Linda Gauthier, cofondatrice et porte-parole du RAPLIQ

« Qu’on soit une entreprise publique ou privée, on est obligé d’offrir les mêmes services et les mêmes soins aux personnes, qu’elles soient en fauteuil roulant ou non. Soit on offre le service à tous, soit on ne l’offre à personne.

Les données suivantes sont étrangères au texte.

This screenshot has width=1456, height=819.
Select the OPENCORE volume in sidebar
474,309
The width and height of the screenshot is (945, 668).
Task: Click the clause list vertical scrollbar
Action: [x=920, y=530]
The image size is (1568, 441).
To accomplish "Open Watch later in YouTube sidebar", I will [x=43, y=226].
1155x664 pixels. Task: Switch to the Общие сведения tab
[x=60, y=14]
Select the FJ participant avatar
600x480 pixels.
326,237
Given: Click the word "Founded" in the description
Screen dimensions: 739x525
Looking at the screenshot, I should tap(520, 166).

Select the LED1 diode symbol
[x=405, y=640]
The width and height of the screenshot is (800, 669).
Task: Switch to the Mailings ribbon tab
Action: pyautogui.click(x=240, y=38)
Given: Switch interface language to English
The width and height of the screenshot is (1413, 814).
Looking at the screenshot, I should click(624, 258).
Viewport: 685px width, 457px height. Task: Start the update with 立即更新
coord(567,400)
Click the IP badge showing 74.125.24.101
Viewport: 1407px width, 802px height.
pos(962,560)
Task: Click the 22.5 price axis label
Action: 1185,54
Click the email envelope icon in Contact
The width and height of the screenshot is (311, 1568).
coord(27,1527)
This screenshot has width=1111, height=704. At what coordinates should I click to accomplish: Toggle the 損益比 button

Pour moi, c’est un cas évident de discrimination », estime le président-directeur général du Conseil pour la protection des malades, MPaul Brunet.

Il juge qu’il reste encore beaucoup de travail à faire au Québec pour les personnes en situation de handicap. « En matière d’accès aux soins, de transport collectif et d’hébergement, l’État n’est pas au rendez-vous. »

PHOTO CATHERINE LEFEBVRE, ARCHIVES COLLABORATION SPÉCIALE

« Tous les appareils de mammographie au Québec peuvent s’ajuster à la hauteur d’un fauteuil roulant, à condition que les bras du fauteuil roulant soient amovibles », affirme une porte-parole du MSSS.

Le MSSS déplore les problèmes d’accès

Appelé à réagir, le ministère de la Santé et des Services sociaux (MSSS) soutient que toute personne a le droit de recevoir des services de santé et des services sociaux adéquats « de façon personnalisée et sécuritaire ». Ainsi, « toute femme [admissible] au Programme québécois de dépistage du cancer du sein (PQDCS) doit pouvoir bénéficier des examens offerts dans le cadre du Programme, si elle le désire ».

« Tous les appareils de mammographie au Québec peuvent s’ajuster à la hauteur d’un fauteuil roulant, à condition que les bras du fauteuil roulant soient amovibles », explique Marie-Claude Lacasse, des relations médias du MSSS.

Le MSSS déplore ces situations de problèmes d’accès.

Nous sommes très sensibles à l’accès aux mammographies, et ce, peu importe la clientèle.

Marie-Claude Lacasse, des relations médias du MSSS

Mme Lacasse soutient que des outils de référence créés pour les commis aux rendez-vous ont été diffusés à tous les centres offrant la mammographie de dépistage, afin de bien orienter les personnes en fauteuil roulant.

Depuis novembre 2017, des interventions ont également été faites par le MSSS auprès de certains centres dénoncés par le Regroupement activiste pour l’inclusion au Québec comme étant non adaptés pour la clientèle à mobilité réduite. « Depuis, tous les centres concernés par la plainte devaient avoir mis en place des mesures pour adapter leurs pratiques et services de mammographie aux personnes handicapées », dit Mme Lacasse.

Des rappels périodiques sont faits auprès des centres de dépistage désignés, assure le MSSS.